> **Source document**:

Wood firing: The cat’s away, but I’m wood firing this weekend with Patrick Green (fellow MFA student, pal, part time roomie and Dave McBeth’s former student. Patrick’s name is easy to remember, because if you cover up the “A” on the kiln posts they all say “P. Green”.) We had planned to fire on the 10th, but one helper bailed, the weather looked dicey, and then Diana came to town and offered an opinion that nothing on my shelves looked good enough for the wood, so we cancelled.
This time, though, we’re firing, come hell or high water. We’re looking at a short stretch until the end of the semester, when Patrick heads back to Tennessee and I start making pots for sale in my own Ohio studio to pay next year’s tuition. I have a batch of new pots at EMU, and either they are better than the last batch, or I have adjusted my level of giveashit about what my profs will say ;0) so they’re now in the train kiln waiting for flame.
P. and I are working out a process for parceling out shifts and work-slots for organizing future firings, and I would be grateful for any suggestions clayarters might offer. We’re keeping track of how long each task takes, with plans to make a “firing sign up sheet” to be used in the future by a rotating “firemaster”. We don’t want to get stuck with cleanup once everybody has done the fun part and gone home, or end up holding the bag when people don’t show up to stoke a shift. We don’t want to get stuck doing all the loading, and then be blamed when somebody’s pot doesn’t get good ash or flash. So we’re keeping track of time, and how many people might work together most efficiently on each project, and hope to come up with some kind of kiln-space-per-hours-worked formula.

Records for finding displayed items

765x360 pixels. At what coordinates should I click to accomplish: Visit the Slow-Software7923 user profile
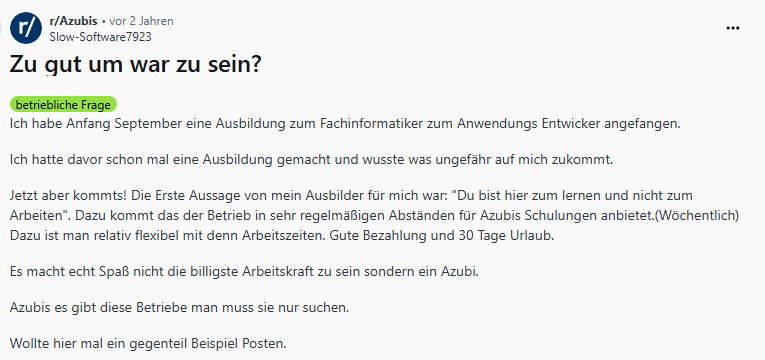click(101, 37)
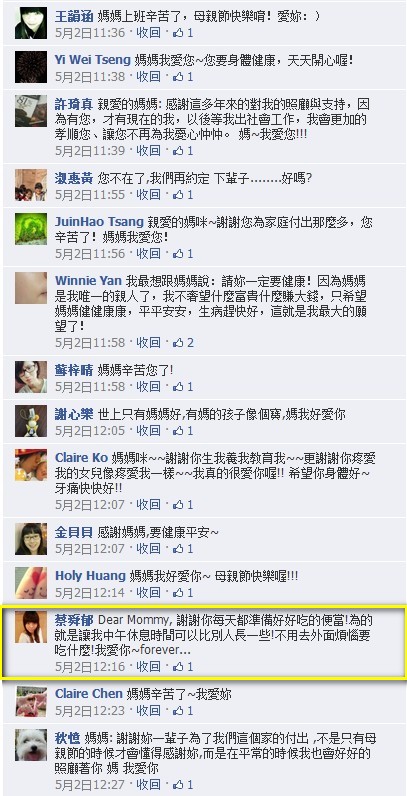Open JuinHao Tsang's profile link

pyautogui.click(x=99, y=222)
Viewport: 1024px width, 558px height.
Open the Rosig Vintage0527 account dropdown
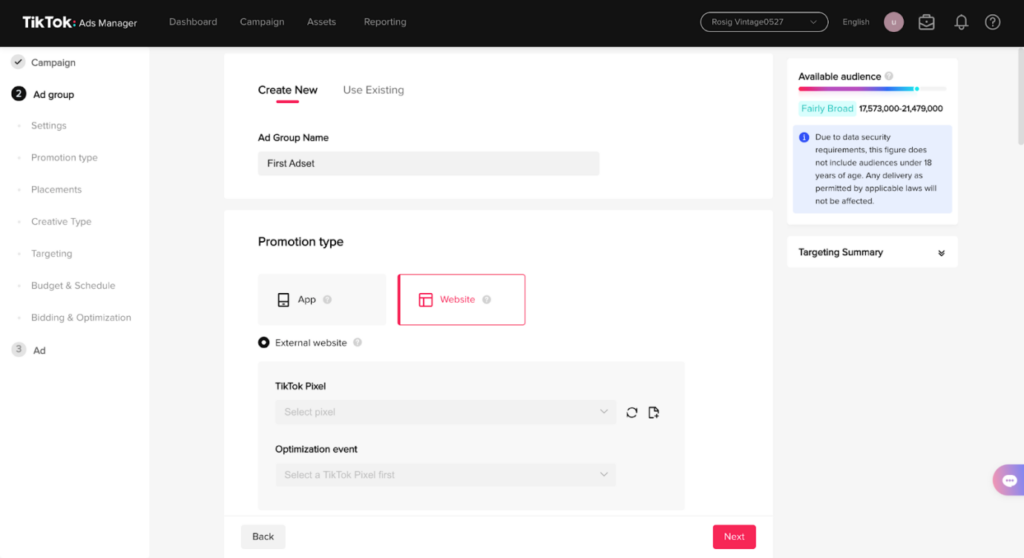click(x=764, y=22)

> **Directives**:
a) In the wood-firing post, where does Patrick go when the semester ends?
b) Decide whether each statement agrees with the wood-firing post, answering yes or no and quoting the deciding words: (i) The firing planned for the 10th was called off. (ii) The new pots are waiting in a gas kiln. (iii) The writer will make pots for sale in a studio in Tennessee.
c) Please print everything in the wood-firing post from "This time, though, we’re" down to "waiting for flame.".

> **Problem solutions**:
a) He heads back to Tennessee.

b)
(i) Yes: "so we cancelled."
(ii) No: "they’re now in the train kiln waiting for flame."
(iii) No: "I start making pots for sale in my own Ohio studio"

c)
This time, though, we’re firing, come hell or high water. We’re looking at a short stretch until the end of the semester, when Patrick heads back to Tennessee and I start making pots for sale in my own Ohio studio to pay next year’s tuition. I have a batch of new pots at EMU, and either they are better than the last batch, or I have adjusted my level of giveashit about what my profs will say ;0) so they’re now in the train kiln waiting for flame.